══ Input records ══

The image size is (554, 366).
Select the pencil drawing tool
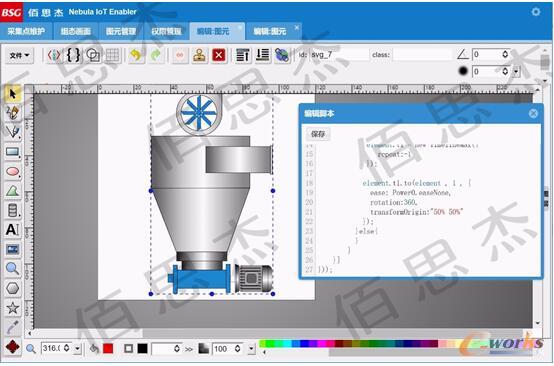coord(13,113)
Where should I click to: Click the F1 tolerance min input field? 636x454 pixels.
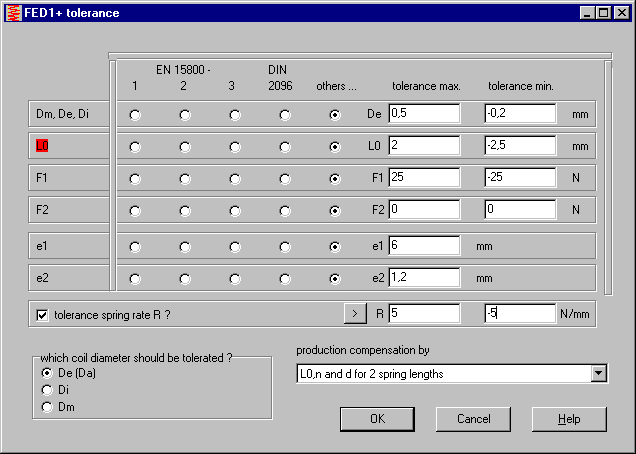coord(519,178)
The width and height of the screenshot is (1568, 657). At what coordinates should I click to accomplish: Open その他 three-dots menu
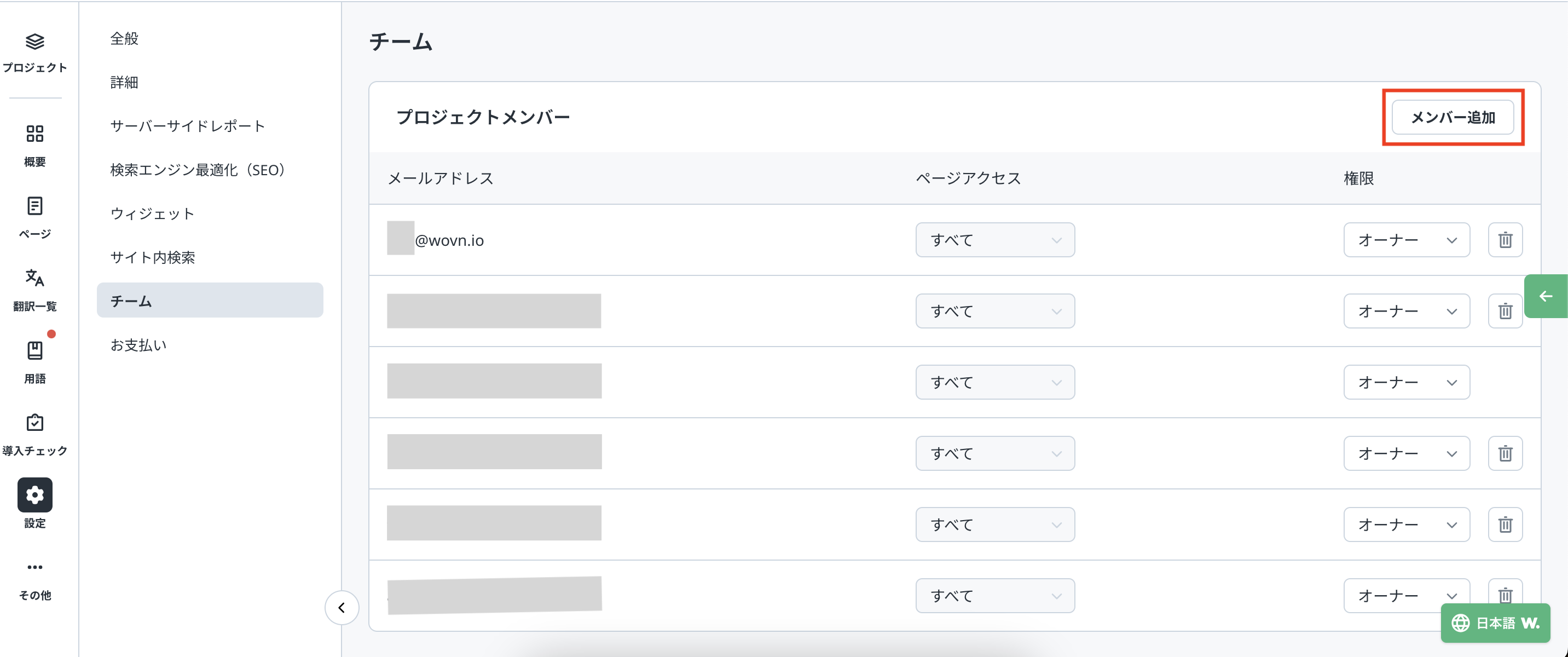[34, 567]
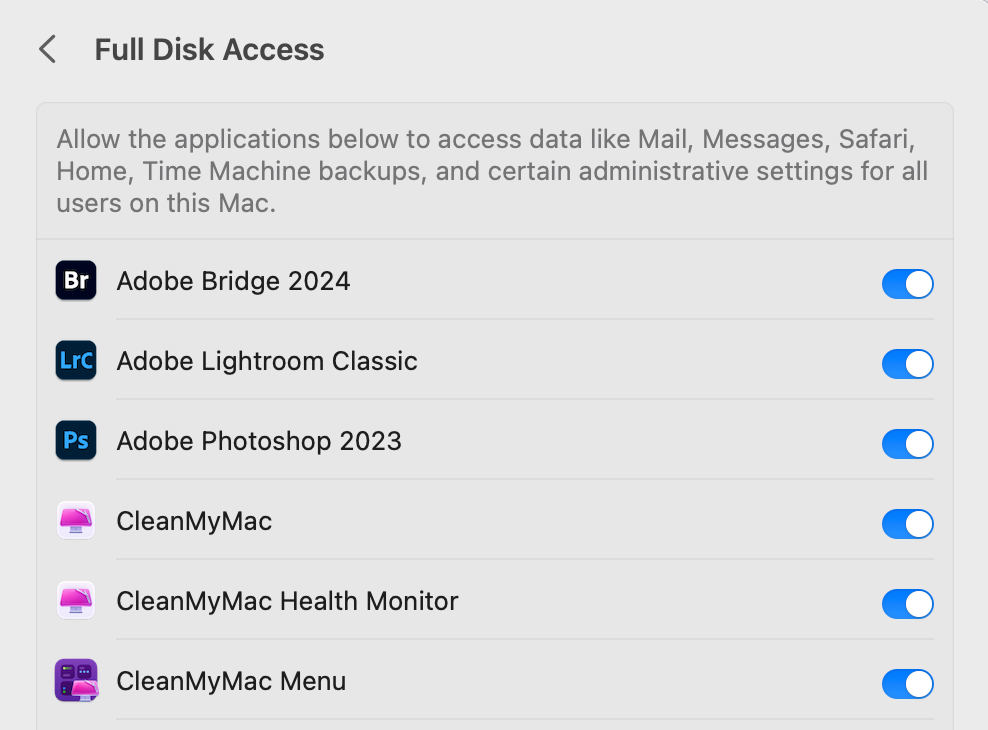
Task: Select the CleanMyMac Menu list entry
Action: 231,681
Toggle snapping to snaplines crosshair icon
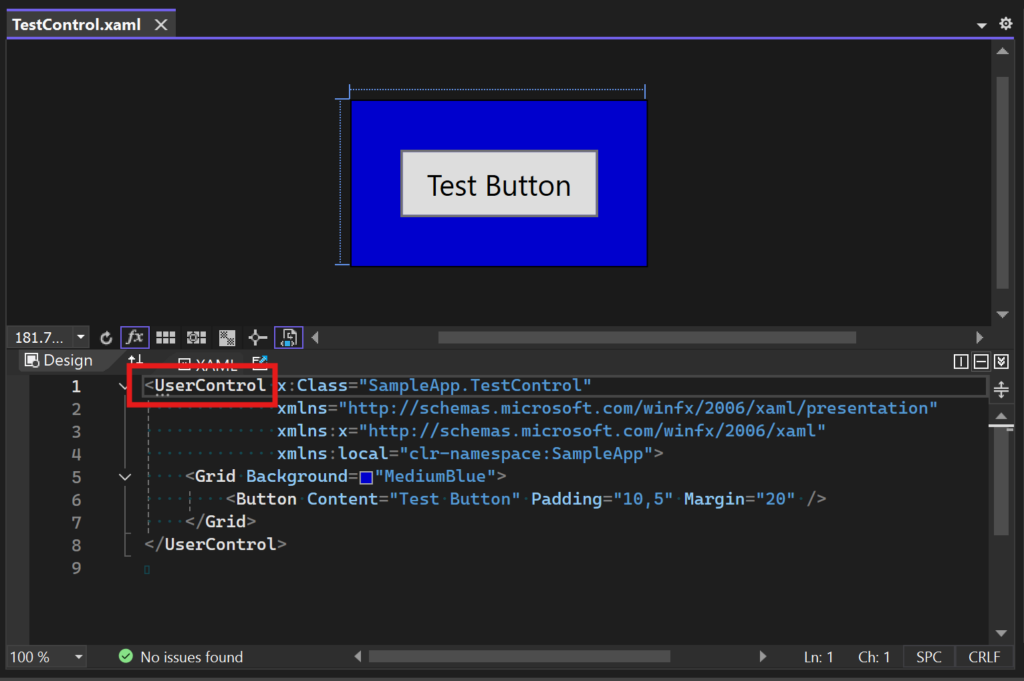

═══

Write out every row above word for word, leaving out the pictures.

The image size is (554, 366).
Select the pencil drawing tool
coord(13,113)
Where should I click to: Click the F1 tolerance min input field? 636x454 pixels.
coord(519,178)
The width and height of the screenshot is (1568, 657). At what coordinates should I click to accomplish: Open その他 three-dots menu
[34, 567]
Task: Select the CleanMyMac Menu list entry
Action: 231,681
Toggle snapping to snaplines crosshair icon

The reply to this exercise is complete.